Nothing in the records should differ when they are repeated. Restate them word for word.

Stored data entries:
# # #

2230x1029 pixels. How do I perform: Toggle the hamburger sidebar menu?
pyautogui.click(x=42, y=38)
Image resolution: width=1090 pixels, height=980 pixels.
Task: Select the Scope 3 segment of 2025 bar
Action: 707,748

# # #

> _Solution for this task_:
2230x1029 pixels. How do I perform: Toggle the hamburger sidebar menu?
pyautogui.click(x=42, y=38)
Image resolution: width=1090 pixels, height=980 pixels.
Task: Select the Scope 3 segment of 2025 bar
Action: 707,748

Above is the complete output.